И будет ли это тот президент, который сейчас руководит Украиной. Это пока только вопросы, гипотезы и в отношении них полной ясности нет. Кроме того, в этом сценарии есть риск того, что Запад не примет новое соглашение и потребуется значительное время – от нескольких лет до, может быть, десятилетия – когда на территории Европы, в восточной ее части, появится большая серая зона, которая не будет никаким образом легализована, кодифицирована и станет тестовой площадкой для складывания нового порядка безопасности в Европе.

Третий сценарий развития событий на Украине

Третий сценарий, который, на мой взгляд, менее вероятен, но все еще не исключен, – это сценарий наиболее опасный. Запад, который и так уже использует Украину как инструмент (ему во многом безразлично, в каких конкретно границах Украина выйдет из кризиса и сколько населения там останется), примет логику нанесения России ущерба всеми доступными средствами, минимизируя, разумеется, эти последствия для себя.

И речь здесь идет не только о военном поражении каких-нибудь российских регионов, что, конечно, сразу ставит вопрос о возможности ядерной войны между нами, но и главным образом о внутриполитической дестабилизации. Новое обращение к техникам и методам, которые Запад использовал на постсоветском пространстве и на территории России по провоцированию внутреннего недовольства, по поддержке оппозиционных движений и подготовке цветной революции с тем, чтобы переключить внимание России с внешнеполитического трека на внутриполитический трек.

Конечно, это один из наиболее распространенных, ожидаемых сценариев. Я полагаю, что в Москве рассудочно понимают, что в этой, уже весьма серьезной, игре, которая сейчас приобретает стратегический масштаб, западники будут пользоваться всеми инструментами. Но полагаю все же, что этот сценарий не является наиболее вероятным, поскольку Соединенные Штаты осознают конечность украинских ресурсов и понимают, что этот конфликт делает таким продолжительным только то обстоятельство, что Россия, по сути, воюет вполсилы.

Если бы российские войска вели военные действия так, как США вели их, допустим, в Ираке в 2003 году, то мы бы наблюдали в Мариуполе не отдельно стоящие здания, а отдельные стены и много груды кирпича и бетона. В 2004 году при штурме Ракки  американцы просто сравняли этот город с землей.

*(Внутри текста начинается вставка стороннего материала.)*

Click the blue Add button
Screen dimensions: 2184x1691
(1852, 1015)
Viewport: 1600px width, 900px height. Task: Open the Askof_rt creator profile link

Я понимаю, насколько это может звучать цинично, и отдаю себе в этом отчет. Но при всей чудовищности того, что гибнут люди и война – это всегда трагедия и катастрофа, хирургическая точность российских ударов для военного театра такого масштаба все же беспрецедентна, т.е. никакая страна не вела настолько хирургически выверенную войну на таком грандиозном театре военных действий.

И отдельные американские аналитики отдают должное российскому способу ведения этой войны и даже отмечают это публично. Эта лекция записывается 27 апреля 2022 г., когда баланс интересов сторон еще не найден и военное разрешение для всех пока еще не очевидно.

И оно, главное, не является единственным из возможных разрешений. То есть Россия готова была бы вернуться к первому сценарию (возможно, с какими-то поправками), если бы Киев сейчас запросил о мире. Но ситуация развивается ежедневно. Сегодня министр иностранных дел России в ответ на вопрос о возможности проведения референдумов о независимости на занятых российскими войсками территориях ответил, что судьбу Украины будет решать украинский народ, не исключая такой сценарий.

Итоговая конфигурация российского предложения к правительству в Киеве, которая сложится по итогу острой фазы кризиса, я полагаю, будет существенно отличаться от той, которая была на первом этапе войны. Будем надеяться на здравый смысл. Будем надеяться на то, что история в этот раз окажет добрую службу и станет важным уроком для всех.

И будем надеяться, что этот кризис в качестве, может быть, одного из немногих своих положительных последствий, даст возможность наконец установить прочный порядок безопасности в Европе, пусть даже результат этого процесса будет отложенным.